== DATA LISTING ==
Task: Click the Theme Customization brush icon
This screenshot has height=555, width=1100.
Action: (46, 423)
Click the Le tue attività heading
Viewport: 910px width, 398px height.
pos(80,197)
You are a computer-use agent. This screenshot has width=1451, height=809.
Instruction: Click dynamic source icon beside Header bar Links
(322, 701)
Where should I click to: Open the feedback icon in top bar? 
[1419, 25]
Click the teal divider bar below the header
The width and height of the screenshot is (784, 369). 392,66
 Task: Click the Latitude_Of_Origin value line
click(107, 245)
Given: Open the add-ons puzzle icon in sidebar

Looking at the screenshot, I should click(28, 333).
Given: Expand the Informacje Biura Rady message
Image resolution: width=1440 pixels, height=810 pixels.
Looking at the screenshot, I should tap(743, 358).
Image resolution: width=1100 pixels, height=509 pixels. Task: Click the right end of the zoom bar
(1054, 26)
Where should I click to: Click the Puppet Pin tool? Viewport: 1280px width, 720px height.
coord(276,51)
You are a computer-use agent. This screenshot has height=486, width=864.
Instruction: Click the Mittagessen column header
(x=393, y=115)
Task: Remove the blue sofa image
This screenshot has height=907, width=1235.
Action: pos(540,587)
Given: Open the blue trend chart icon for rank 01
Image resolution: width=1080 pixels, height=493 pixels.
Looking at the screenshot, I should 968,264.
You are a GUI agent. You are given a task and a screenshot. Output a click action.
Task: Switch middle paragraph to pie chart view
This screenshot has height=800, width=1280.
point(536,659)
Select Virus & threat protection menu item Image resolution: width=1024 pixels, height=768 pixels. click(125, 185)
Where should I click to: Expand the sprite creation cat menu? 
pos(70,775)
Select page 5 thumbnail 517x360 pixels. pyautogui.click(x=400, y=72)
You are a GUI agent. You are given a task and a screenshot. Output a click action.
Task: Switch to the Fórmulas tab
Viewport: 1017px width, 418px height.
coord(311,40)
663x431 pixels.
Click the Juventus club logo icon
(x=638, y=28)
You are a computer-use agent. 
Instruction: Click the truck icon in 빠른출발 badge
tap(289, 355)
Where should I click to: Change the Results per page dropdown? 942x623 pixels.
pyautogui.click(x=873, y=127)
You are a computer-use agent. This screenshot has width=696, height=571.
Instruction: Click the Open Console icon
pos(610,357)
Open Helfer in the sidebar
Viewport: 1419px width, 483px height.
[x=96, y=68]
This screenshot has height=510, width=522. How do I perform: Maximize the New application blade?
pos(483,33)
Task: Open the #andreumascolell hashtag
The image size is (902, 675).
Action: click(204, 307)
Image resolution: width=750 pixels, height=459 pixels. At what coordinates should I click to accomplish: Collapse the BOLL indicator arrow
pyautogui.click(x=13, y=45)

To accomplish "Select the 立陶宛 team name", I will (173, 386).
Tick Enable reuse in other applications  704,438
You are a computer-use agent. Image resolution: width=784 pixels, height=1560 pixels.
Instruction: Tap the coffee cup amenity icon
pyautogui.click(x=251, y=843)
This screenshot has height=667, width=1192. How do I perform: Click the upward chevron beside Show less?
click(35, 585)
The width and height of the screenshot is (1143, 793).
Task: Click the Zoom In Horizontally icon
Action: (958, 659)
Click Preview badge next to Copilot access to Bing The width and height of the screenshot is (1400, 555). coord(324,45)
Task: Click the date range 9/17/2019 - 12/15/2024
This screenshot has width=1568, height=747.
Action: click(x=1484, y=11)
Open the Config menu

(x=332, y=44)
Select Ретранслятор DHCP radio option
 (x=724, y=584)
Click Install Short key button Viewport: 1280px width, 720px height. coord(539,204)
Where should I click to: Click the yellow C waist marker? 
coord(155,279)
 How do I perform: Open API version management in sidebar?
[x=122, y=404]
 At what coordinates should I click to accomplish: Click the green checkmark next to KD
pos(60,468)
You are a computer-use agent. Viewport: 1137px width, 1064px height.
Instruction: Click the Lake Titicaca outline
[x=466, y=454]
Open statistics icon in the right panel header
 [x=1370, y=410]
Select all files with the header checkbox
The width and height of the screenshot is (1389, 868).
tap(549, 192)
===
## YOUR OBJECTIVE:
Please output each record exactly as it appears above.

## TASK SOLUTION:
Task: Click the Theme Customization brush icon
This screenshot has height=555, width=1100.
Action: (46, 423)
Click the Le tue attività heading
Viewport: 910px width, 398px height.
pos(80,197)
You are a computer-use agent. This screenshot has width=1451, height=809.
Instruction: Click dynamic source icon beside Header bar Links
(322, 701)
Where should I click to: Open the feedback icon in top bar? 
[1419, 25]
Click the teal divider bar below the header
The width and height of the screenshot is (784, 369). 392,66
 Task: Click the Latitude_Of_Origin value line
click(107, 245)
Given: Open the add-ons puzzle icon in sidebar

Looking at the screenshot, I should click(28, 333).
Given: Expand the Informacje Biura Rady message
Image resolution: width=1440 pixels, height=810 pixels.
Looking at the screenshot, I should tap(743, 358).
Image resolution: width=1100 pixels, height=509 pixels. Task: Click the right end of the zoom bar
(1054, 26)
Where should I click to: Click the Puppet Pin tool? Viewport: 1280px width, 720px height.
coord(276,51)
You are a computer-use agent. This screenshot has height=486, width=864.
Instruction: Click the Mittagessen column header
(x=393, y=115)
Task: Remove the blue sofa image
This screenshot has height=907, width=1235.
Action: pos(540,587)
Given: Open the blue trend chart icon for rank 01
Image resolution: width=1080 pixels, height=493 pixels.
Looking at the screenshot, I should 968,264.
You are a GUI agent. You are given a task and a screenshot. Output a click action.
Task: Switch middle paragraph to pie chart view
This screenshot has height=800, width=1280.
point(536,659)
Select Virus & threat protection menu item Image resolution: width=1024 pixels, height=768 pixels. click(125, 185)
Where should I click to: Expand the sprite creation cat menu? 
pos(70,775)
Select page 5 thumbnail 517x360 pixels. pyautogui.click(x=400, y=72)
You are a GUI agent. You are given a task and a screenshot. Output a click action.
Task: Switch to the Fórmulas tab
Viewport: 1017px width, 418px height.
coord(311,40)
663x431 pixels.
Click the Juventus club logo icon
(x=638, y=28)
You are a computer-use agent. 
Instruction: Click the truck icon in 빠른출발 badge
tap(289, 355)
Where should I click to: Change the Results per page dropdown? 942x623 pixels.
pyautogui.click(x=873, y=127)
You are a computer-use agent. This screenshot has width=696, height=571.
Instruction: Click the Open Console icon
pos(610,357)
Open Helfer in the sidebar
Viewport: 1419px width, 483px height.
[x=96, y=68]
This screenshot has height=510, width=522. How do I perform: Maximize the New application blade?
pos(483,33)
Task: Open the #andreumascolell hashtag
The image size is (902, 675).
Action: click(204, 307)
Image resolution: width=750 pixels, height=459 pixels. At what coordinates should I click to accomplish: Collapse the BOLL indicator arrow
pyautogui.click(x=13, y=45)

To accomplish "Select the 立陶宛 team name", I will (173, 386).
Tick Enable reuse in other applications  704,438
You are a computer-use agent. Image resolution: width=784 pixels, height=1560 pixels.
Instruction: Tap the coffee cup amenity icon
pyautogui.click(x=251, y=843)
This screenshot has height=667, width=1192. How do I perform: Click the upward chevron beside Show less?
click(35, 585)
The width and height of the screenshot is (1143, 793).
Task: Click the Zoom In Horizontally icon
Action: (958, 659)
Click Preview badge next to Copilot access to Bing The width and height of the screenshot is (1400, 555). coord(324,45)
Task: Click the date range 9/17/2019 - 12/15/2024
This screenshot has width=1568, height=747.
Action: click(x=1484, y=11)
Open the Config menu

(x=332, y=44)
Select Ретранслятор DHCP radio option
 (x=724, y=584)
Click Install Short key button Viewport: 1280px width, 720px height. coord(539,204)
Where should I click to: Click the yellow C waist marker? 
coord(155,279)
 How do I perform: Open API version management in sidebar?
[x=122, y=404]
 At what coordinates should I click to accomplish: Click the green checkmark next to KD
pos(60,468)
You are a computer-use agent. Viewport: 1137px width, 1064px height.
Instruction: Click the Lake Titicaca outline
[x=466, y=454]
Open statistics icon in the right panel header
 [x=1370, y=410]
Select all files with the header checkbox
The width and height of the screenshot is (1389, 868).
tap(549, 192)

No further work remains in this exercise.